Quand l’État Desmarais pique la curiosité de l’Ambassade des Etats-Unis

2011/05/12 | Par Robin Philpot

Robin Philpot est l’auteur de Derrière l’État Desmarais : Power (Les Intouchables 2008)

Qui n’a pas remarqué, au Québec, qu’une information n’est jamais considérée vraie si elle ne paraît pas en noir sur blanc dans le Globe and Mail ou dans le New York Times ? Ou qu’un Américain bien placé la répète ?

Là, l’ambassadeur des États-Unis vient simplement de constater – et nous le savons grâce à Wikileaks et au Devoir – ce que des milliers de Québécois disent depuis belle lurette. Mais personne dans les grands médias de Gesca et de Radio-Canada ne dit jamais : «… l’influence sur le milieu fédéral et provincial de cette société [Power Corporation] est indéniable. »

De plus, ce même ambassadeur accuse les journaux de Desmarais et de Power Corporation, dont La Presse, de marcher main dans la main avec Paul Desmarais pour faire infléchir la politique environnementale québécoise dans le sens des intérêts pétroliers des Desmarais, soit dans le sens favorable à l’exploitation sans contrainte des sables bitumineux de l’Alberta. Si c’est nous qui le disons, c’est parce que nous sommes de méchants indépendantistes. Mais là, ça doit être vrai !

Si l’ambassadeur Jacobson devait regarder encore plus près, il verrait beaucoup d’autres exemples où la famille Desmarais réussit, sans passer par des lobbyistes grâce à leurs lignes directes, à infléchir la politique québécoise, canadienne et même française dans le sens de leurs intérêts.

Pensons seulement à la santé : notre réseau se dégénère mais les Desmarais sont là avec une kyrielle de compagnies d’assurance par qui on va devoir passer pour se faire soigner.

Ou encore, à la politique étrangère : la France, par la bouche de l’ami Nicolas Sarkozy, a asséné aux Québécois une gifle sans précédent, nous traitant quasiment d’imbéciles parce que nous songeons à faire du Québec un pays indépendant. Ça vient tout droit des Desmarais.

Mais le cas de la politique environnementale du Québec est particulièrement important, et pour l’environnement et pour l’économie.

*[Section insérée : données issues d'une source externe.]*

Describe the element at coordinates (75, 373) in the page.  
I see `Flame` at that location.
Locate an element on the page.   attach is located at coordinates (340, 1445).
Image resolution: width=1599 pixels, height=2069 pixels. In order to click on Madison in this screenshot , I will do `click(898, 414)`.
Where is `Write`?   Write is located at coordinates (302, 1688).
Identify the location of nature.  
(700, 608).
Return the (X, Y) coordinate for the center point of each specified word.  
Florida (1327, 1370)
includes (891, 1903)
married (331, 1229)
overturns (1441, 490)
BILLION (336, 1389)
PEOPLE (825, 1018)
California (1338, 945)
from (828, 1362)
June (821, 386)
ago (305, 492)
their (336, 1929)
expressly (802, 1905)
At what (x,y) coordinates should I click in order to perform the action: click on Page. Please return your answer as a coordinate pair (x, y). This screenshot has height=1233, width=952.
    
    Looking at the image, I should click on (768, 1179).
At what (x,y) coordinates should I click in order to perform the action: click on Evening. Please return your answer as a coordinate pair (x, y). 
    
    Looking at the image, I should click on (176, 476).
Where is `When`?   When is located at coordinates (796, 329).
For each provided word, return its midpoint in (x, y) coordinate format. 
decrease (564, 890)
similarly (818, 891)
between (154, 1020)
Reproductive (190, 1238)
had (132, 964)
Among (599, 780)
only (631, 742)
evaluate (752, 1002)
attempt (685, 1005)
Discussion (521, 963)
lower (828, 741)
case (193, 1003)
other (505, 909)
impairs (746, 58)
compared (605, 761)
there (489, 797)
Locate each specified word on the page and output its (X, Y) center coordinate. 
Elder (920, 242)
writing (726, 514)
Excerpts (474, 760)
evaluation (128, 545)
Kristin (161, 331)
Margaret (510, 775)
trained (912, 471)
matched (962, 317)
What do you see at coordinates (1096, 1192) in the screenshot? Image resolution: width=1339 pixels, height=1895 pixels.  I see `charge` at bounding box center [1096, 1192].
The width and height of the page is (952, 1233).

L’exploitation des sables bitumineux, qui est au cœur de la stratégie du gouvernement conservateur de Stephen Harper, est diamétralement opposée aux intérêts économiques nationaux du Québec. Et le Québec risque de payer cher cette politique canadienne.

D’abord le Québec a une excellente fiche à l’égard des gaz à effet de serre grâce à l’hydroélectricité. Dans nos relations économiques avec d’autres pays, si nous étions indépendant, ce serait un atout important, surtout parce que l’OMC a déjà statué que l’environnement l’emportait sur l’économie.

Si un pays ne respecte pas les conventions internationales sur les gaz à effet de serre, d’autres pays de l’OMC peuvent appliquer des pénalités sur les produits du pays récalcitrant.

Un Québec indépendant ne serait jamais pénalisé. Mais un Québec dans le Canada, avec une politique économique axée sur la production pétrolière sans contrainte comme celle de Harper et celle préconisée par les Desmarais, ces mêmes pays pourraient appliquer des pénalités sur tous les produits d’exportation québécois.

Merci à Wikileaks et au Devoir d’avoir dit tout haut ce que nous disons tout bas depuis des années.